_ACTIVITY_
Continue the passage on the MHC region and linear genome references, starting after its last sentence.

_SOURCE EXTRACT_
The MHC (major histocompatiblity complex) is a region on chromosome 6 in the human genome. It is enriched for genes of the immune system, including the HLA (human leukocyte antigen) genes. Unlike antibodies and T-cell receptors, the HLA genes do not undergo somatic hypermutation or genomic rearrangement to achieve high diversity. However, they do display antigen to antibodies and T-cell receptors, so they are still considered part of the adaptive immune system. Accordingly, they still benefit from high genomic diversity, similarly to antibodies and T-cell receptors; any haplotype that becomes too common is susceptible to epidemic if a disease agent evolves the capacity to evade it. Since the MHC lacks the capacity for genomic rearrangement, it must rely on natural selection to achieve diversity, and is thusly under intense diversifying selection. For this reason, the MHC region is one of the most wildly polymorphic regions of the human genome. Moreover, it is enriched for complex structural variation as well as point variants.

MHC

Because the MHC region is so polymorphic, it is one of the regions of the human genome that is not well-served by linear references. Recognizing this limitation, starting with with GRCh38 the Genome Reference Consortium (GRC) began distributing a set of alternate scaffolds for the MHC (and some other regions) along with the reference sequence. However, many genomics tools do not yet support these alternate scaffolds well.

_DATA RECORDS_
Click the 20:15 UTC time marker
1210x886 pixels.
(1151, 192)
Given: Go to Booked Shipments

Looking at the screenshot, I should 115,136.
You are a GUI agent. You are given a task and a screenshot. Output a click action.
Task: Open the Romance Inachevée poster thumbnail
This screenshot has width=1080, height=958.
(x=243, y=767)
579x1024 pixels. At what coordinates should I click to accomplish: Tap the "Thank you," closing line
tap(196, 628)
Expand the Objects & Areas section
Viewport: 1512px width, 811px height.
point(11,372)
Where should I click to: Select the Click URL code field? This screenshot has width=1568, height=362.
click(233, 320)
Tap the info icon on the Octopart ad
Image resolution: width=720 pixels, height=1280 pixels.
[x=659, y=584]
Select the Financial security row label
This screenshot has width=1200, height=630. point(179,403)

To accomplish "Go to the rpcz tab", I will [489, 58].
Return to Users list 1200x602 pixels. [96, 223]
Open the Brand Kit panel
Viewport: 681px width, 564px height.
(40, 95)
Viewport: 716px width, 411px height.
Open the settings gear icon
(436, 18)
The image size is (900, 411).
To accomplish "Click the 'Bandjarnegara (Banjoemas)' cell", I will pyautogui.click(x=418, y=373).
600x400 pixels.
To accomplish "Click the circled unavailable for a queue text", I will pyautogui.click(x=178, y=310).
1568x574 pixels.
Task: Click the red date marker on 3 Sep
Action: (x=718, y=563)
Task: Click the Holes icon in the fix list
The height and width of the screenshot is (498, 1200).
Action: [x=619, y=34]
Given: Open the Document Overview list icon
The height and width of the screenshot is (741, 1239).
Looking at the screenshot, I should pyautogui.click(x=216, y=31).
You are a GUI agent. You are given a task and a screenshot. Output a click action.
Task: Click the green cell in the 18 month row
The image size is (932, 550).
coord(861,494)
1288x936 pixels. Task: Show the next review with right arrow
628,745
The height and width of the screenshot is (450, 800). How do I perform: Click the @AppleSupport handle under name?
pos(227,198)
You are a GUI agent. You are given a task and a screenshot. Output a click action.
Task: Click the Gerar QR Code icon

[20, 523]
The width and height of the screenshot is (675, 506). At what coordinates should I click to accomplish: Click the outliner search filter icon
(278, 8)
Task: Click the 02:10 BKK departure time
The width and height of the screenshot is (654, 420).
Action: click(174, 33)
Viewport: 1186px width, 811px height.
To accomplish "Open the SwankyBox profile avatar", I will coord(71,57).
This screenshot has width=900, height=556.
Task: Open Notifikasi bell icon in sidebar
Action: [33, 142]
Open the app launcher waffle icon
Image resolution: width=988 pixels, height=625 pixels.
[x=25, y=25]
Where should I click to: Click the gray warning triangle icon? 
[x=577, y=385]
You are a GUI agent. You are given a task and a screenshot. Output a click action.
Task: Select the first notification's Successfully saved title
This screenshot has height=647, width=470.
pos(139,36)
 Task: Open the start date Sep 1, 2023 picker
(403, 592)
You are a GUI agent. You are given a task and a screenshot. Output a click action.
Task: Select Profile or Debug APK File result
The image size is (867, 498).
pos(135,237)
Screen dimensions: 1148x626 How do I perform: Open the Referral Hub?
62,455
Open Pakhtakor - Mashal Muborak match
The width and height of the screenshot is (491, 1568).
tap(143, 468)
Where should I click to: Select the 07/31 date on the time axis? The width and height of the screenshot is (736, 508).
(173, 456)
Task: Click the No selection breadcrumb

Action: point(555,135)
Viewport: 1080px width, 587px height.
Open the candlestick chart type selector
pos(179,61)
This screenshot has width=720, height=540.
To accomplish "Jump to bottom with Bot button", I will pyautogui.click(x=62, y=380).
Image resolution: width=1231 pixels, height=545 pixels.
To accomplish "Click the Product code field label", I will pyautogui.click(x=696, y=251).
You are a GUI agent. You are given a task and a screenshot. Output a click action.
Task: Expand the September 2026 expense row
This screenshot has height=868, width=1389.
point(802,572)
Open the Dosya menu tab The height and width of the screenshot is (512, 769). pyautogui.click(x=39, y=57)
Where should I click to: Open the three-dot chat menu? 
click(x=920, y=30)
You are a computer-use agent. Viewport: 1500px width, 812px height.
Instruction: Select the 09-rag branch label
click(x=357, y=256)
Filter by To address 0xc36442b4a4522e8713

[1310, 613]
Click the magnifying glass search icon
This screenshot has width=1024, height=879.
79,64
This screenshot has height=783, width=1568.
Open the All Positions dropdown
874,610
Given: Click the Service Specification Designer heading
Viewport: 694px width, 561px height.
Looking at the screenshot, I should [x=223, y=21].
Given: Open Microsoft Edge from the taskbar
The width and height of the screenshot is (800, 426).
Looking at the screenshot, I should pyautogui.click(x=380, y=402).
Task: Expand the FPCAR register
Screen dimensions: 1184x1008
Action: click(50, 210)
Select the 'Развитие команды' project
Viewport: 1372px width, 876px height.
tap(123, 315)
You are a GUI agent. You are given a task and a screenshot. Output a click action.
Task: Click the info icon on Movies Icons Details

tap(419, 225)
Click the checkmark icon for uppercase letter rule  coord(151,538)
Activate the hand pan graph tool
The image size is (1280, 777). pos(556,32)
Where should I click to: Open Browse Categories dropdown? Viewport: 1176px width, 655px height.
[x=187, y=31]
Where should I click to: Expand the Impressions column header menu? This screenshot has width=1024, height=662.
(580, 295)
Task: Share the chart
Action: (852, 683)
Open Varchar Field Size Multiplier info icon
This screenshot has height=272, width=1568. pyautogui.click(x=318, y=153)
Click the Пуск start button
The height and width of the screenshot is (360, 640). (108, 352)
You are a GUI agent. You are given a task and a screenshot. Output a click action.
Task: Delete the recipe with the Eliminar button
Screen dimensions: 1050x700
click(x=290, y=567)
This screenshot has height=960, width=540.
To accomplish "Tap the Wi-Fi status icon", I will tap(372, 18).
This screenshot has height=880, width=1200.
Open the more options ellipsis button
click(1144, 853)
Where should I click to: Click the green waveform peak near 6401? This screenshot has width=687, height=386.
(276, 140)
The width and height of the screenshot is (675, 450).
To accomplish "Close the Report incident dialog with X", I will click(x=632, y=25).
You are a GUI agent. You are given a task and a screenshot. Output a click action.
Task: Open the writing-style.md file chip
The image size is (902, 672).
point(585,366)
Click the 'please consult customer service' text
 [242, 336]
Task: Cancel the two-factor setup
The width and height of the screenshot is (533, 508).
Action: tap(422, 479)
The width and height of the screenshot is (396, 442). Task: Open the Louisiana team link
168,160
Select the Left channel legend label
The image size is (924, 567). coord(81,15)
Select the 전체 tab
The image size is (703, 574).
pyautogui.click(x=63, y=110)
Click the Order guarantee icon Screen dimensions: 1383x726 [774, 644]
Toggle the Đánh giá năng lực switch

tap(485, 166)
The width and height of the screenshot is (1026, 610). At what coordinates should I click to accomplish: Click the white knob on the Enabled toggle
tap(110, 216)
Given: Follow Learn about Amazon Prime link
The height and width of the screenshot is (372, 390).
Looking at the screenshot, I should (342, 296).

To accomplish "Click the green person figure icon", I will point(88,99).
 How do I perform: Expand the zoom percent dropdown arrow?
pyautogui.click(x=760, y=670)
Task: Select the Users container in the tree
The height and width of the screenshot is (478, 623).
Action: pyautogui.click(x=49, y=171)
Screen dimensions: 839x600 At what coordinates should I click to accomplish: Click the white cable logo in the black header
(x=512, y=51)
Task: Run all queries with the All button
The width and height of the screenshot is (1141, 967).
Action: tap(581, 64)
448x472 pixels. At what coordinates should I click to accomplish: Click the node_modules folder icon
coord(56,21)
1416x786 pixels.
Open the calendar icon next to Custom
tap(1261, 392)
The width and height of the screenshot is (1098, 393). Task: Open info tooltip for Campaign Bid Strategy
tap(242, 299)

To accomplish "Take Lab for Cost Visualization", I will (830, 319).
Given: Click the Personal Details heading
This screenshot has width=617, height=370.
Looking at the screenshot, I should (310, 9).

_WRITTEN RESPONSE_
Constructing an MHC graph

Graph genome tools offer one possibility for how we could use the alternate scaffolds. The first step is to build a graph. You have a few options for how you might accomplish this. The most obvious way is probably an alignment method. You have already seen vg msga, which is one option. However, you may also want to use a different MSA tool. vg has a method to construct a graph directly from a multiple sequence alignment in either MAF or Clustal format. The following example shows how you could do this using Clustal Omega.

# use Clustal Omega to make a multiple sequence alignment
clustalo -i sequences.fasta --outfmt clustal > mult_seq_aln.clustal

# convert the multiple sequence alignment to a VG file
# -M = input file, -F = format, -m = max node size
vg construct -M mult_seq_aln.clustal -F clustal -m 32 > msa.vg

You are free to try this method, but be warned that the MHC region is large and it may overwhelm MSA tools that were designed for smaller sequences. We have provided you with the GRC’s own MSA of the MHC alternate scaffolds in MAF format, but you should not feel bound to use it. If you are interested, you might want to try making an MSA graph from other sequences as well (e.g. the HIV sequences from two days ago).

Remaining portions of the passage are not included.